NEW DELHI: The Steel Ministry could consider taking up financing options to carry out or support decarbonisation projects in the sector. The schemes will likely be funded through PLI (performance-linked incentives) and discussions on this are underway, Steel Minister HD Kumaraswamy told businessline.
While discussions on such schemes or projects have begun, and some of the companies such as Tata Steel, JSPL and others are working to have metal offerings with lower carbon emissions, the Minister said, “there is still a long way to go”.
Use or supply of natural gas to steel companies to act as substitutes for coal or coke in blast furnaces may be looked at.
A ‘green steel’ policy is already in the works.
“There are several PLI schemes that can be introduced for decarbonisation activities in the sector. Discussions are going on and they are in initial stages. But there is a long way to go,” Kumaraswamy said on the sidelines of the 4th International Ferro Alloys Conference, here.
For decarbonisation to happen, investments expected are to the tune of nearly $300 billion, as per the Ministry’s own report.
Decarbonisation would require focus on increasing the integration of renewable energy sources in the steel sector to as high as 43 per cent, from the existing 7 per cent-or-so. Mandating the use of greener raw materials for luxury car manufacturers, tax waivers, and so on have been suggested to bring along the transition.
Implementation of the best available technologies at existing small steel mills alone is estimated at over $13 billion. The cost of the technological transition (direct reduction of iron, carbon capture and utilisation technologies) is another $150 billion, the report mentioned.
Energy consumption in most of the integrated steel plants in India is generally high at 6-6.5 Giga Calorie per tonne of crude steel as compared to 4.5-5 in steel plants abroad, as per a report of the Ministry. The higher rate of energy consumption is mainly due to use of coal and other older technologies.
The average CO2 emission intensity of the Indian steel industry was projected to reduce from 3.1 T/tcs (tonne / tonne of crude steel produced) in 2005 to 2.64 T/tcs by 2020. The current goal is to bring it down to 2.4 T/tcs by 2030 (i.e. approx. 1 per cent per year).

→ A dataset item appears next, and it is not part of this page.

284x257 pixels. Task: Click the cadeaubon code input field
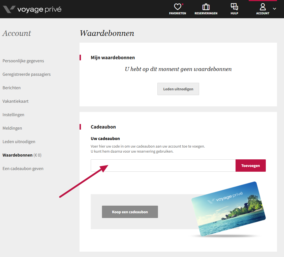163,166

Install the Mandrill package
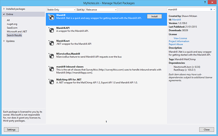(154, 16)
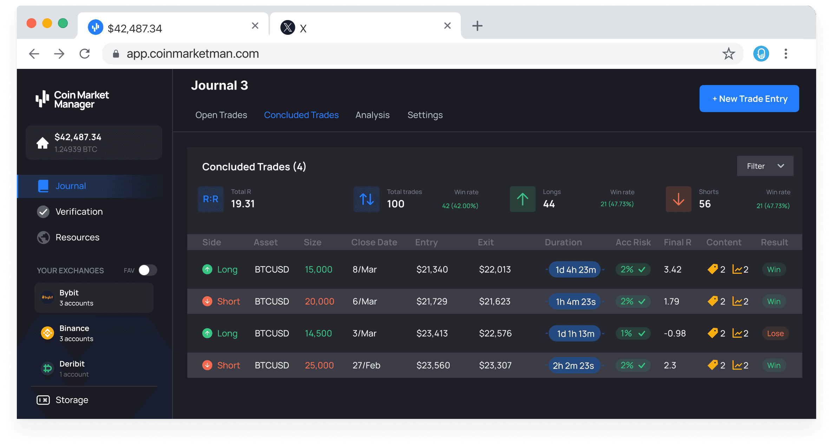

According to Kumaraswamy, discussions on “protecting” the steel industry from imports are also on the Ministry’s radar.
Options being discussed include having price adjustment mechanisms for shipments coming in, raising import duties or tariffs from existing 7.5 per cent to 10-12 per cent, safeguard duties or a border – adjustment tax mechanisms, among others.
“Several requests have come from industry. We will definitely convince the FM and these discussions are on. Various measures are being considered,” he said.
India remained a net importer of steel by 1.6 million tonnes (mt), as shipments coming into the country continued to witness an increasing trend on a year-on-year basis. Imports stood at 3.5 mt, up 25 per cent y-o-y while exports were at 1.9 mt, down 40 per cent y-o-y for the April to August (5MFY25) period of the fiscal.